Even if you don't have a dedicated area for their home business despite working and making money from home, youcan still apply for deductibles. John, a freelance writer can work in his bedroom today, on the porch tomorrow, and in the sitting room while watching his favorite show another day.

Despite this, John can still claim deductions on utility usage such as electricity or gas. He just has to show the said expenses and how he arrived at such amounts. There are also other expenses John can claim deductions on, such as phone costs for business purposes and depreciation on the value of “plant and equipment” (furniture, PC). Deductibles from rent, insurance premium or council rates will, however, not be applicable to John’s lack of specific business area.

3.    Business running expenses

These are direct expenses incurred because you run activities related to your business. Such expenses include phone bills, gas, electricity, and may be cleaning costs from having people around. Just to reiterate, any claim for deduction is on all expenses tied to the business, not the general home expenses.

For taxpayers to claim deductible on running expenses, they must be able to establish that these expenses were as a result of the business activities. They can claim the deduction by showing proof of the additional expenditure incurred from their income earning business.

Taxation ruling TR 93/30 is specific about what qualifies as a running expense and they include:

  • Heating, Ventilation, Air Conditioning and lighting expenses
  • Depreciation of assets

4.    Bundled plans

It is common practice for a household to subscribe to plans that offer them two or more services. These services are usually phone, internet, and sometimes cable services from the same service provider at a periodic fee usually monthly.

This bundle fee is always below the sum of the fee the taxpayers will have incurred if they subscribe to these services independently. This distinction of bundle plans affects the amount deductible from such services as they apply to the business operated from home.

It is imperative to match business-related use to their respective costs. The ATO recommends separating the bundle cost into different elements as follows:

  • an allocation from the supplier’s rundown of the comparative cost of the bundled elements
  • an allocation from the comparative costs of the bundled elements as though they were bought separately from the same supplier; or
  • if no rundown is available, then an allocation dependent on the information gotten from a similar supplier.

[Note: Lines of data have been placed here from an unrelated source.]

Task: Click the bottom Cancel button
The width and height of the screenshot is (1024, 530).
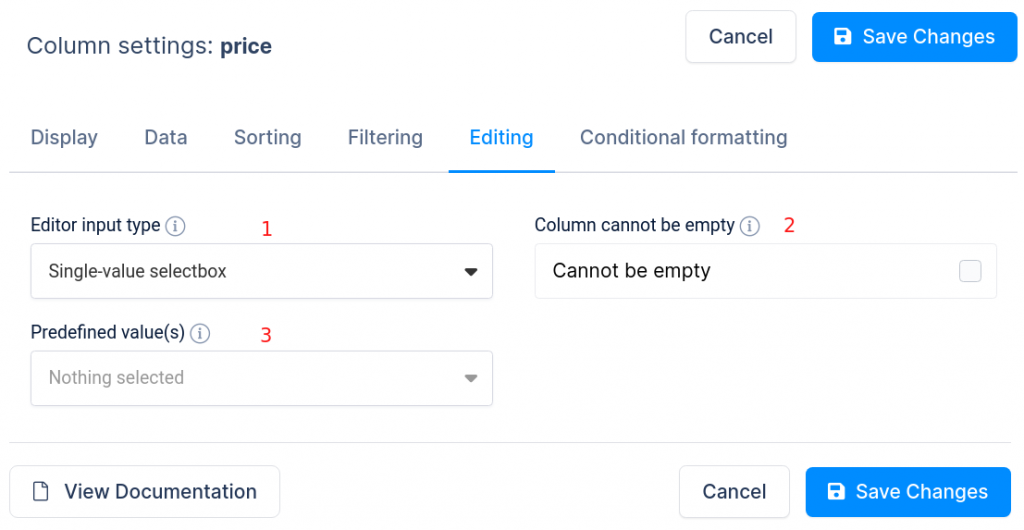Action: [x=734, y=491]
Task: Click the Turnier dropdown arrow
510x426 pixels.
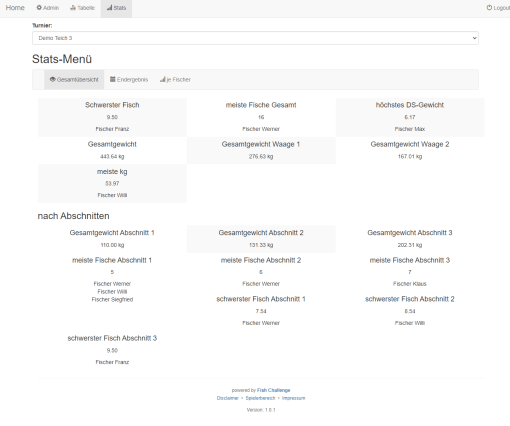Action: (474, 38)
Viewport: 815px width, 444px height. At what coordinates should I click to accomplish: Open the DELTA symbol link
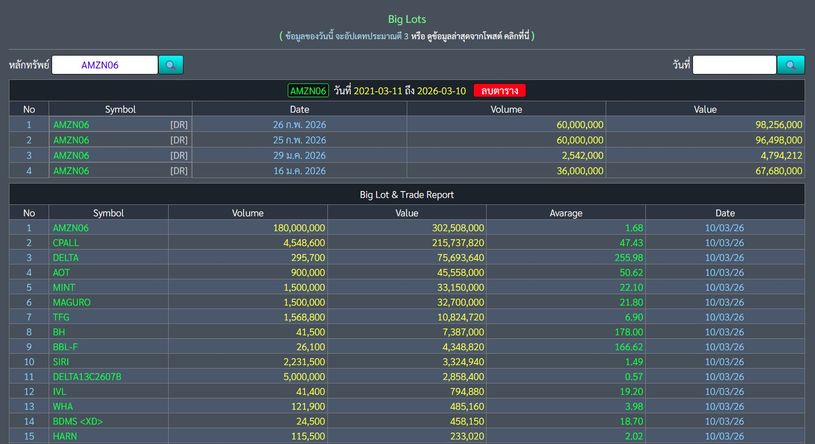(66, 258)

5.    Using the  “cents per hour” method

If keeping up with what is spent on what does your head in, then there’s respite. The ATO, through the PS LA 2001/6, offers taxpayers a “universal” way to calculate running expenses deductions. This deduction can be calculated at 45 cents – formerly 34 cents – per hour worked at home. Although a lot of the headache from tracking running expenses have been taken off the taxpayer, they are still responsible for tracking the number of hours worked.